At this writing, most existing PPs within the Common Criteria Recognition Arrangement (CCRA), do not currently define cloud use cases. This will need to be done on a per-PP basis so that it is clear which types of products can be deployed in cloud settings and so that the technical community can make clear what the expectations are for the product’s intended usage and environmental protections. For example, with respect to the NDcPP, the existing security problem definition and environmental security objectives may not cover the case where a network device is deployed as a cloud platform or infrastructure device. The potential cloud use cases for individual product types must be considered as part of determining a PP’s suitability for supporting cloud evaluations. In the case of national PPs, it is recommended that PP authors consult with product vendors for the technology type to determine whether cloud use cases exists.
The mapping activities below may help a technical community determine whether a PP is capable of supporting cloud evaluations as-is or whether changes to that PP would be needed. This will determine whether evaluating a particular product type in a cloud setting is actually feasible.
Choose Cloud Standard and Security Controls for Mapping
Different nations use different standards, methodologies, and assessment schemes for approval of cloud infrastructure, platforms, and software. This may tie into more general security controls that can be examined.

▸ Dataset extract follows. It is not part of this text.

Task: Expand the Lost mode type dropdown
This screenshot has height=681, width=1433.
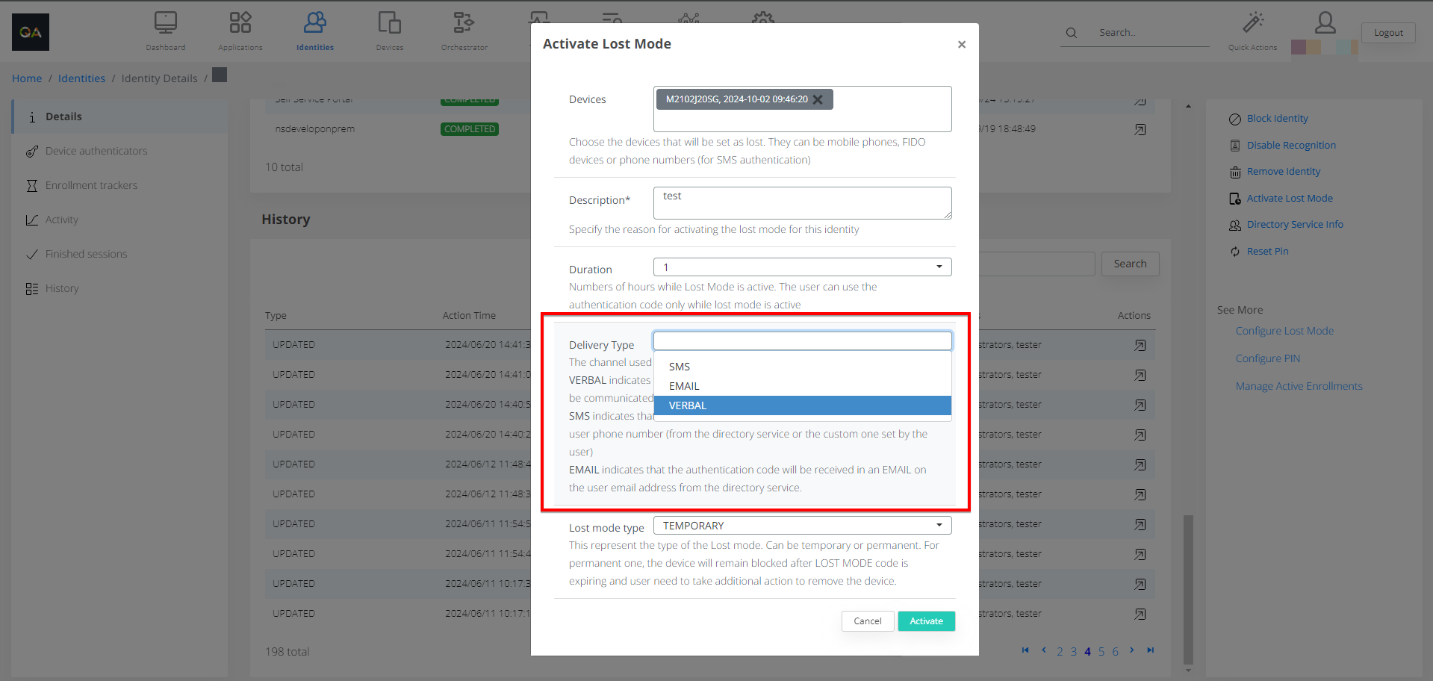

For example, the U.S. standard NIST SP 800-53 defines security controls for information systems across physical, personnel, procedural, and technical domains. The FedRAMP authorization process ensures that cloud infrastructure, platforms, and software can be deployed in a manner that satisfies the 800-53 security controls that the program considers to be relevant to cloud systems. FedRAMP defines Low, Moderate, and High assessment baselines with hierarchical controls. In the MDM example discussed throughout this document, FedRAMP will be used as the cloud authorization scheme for reference.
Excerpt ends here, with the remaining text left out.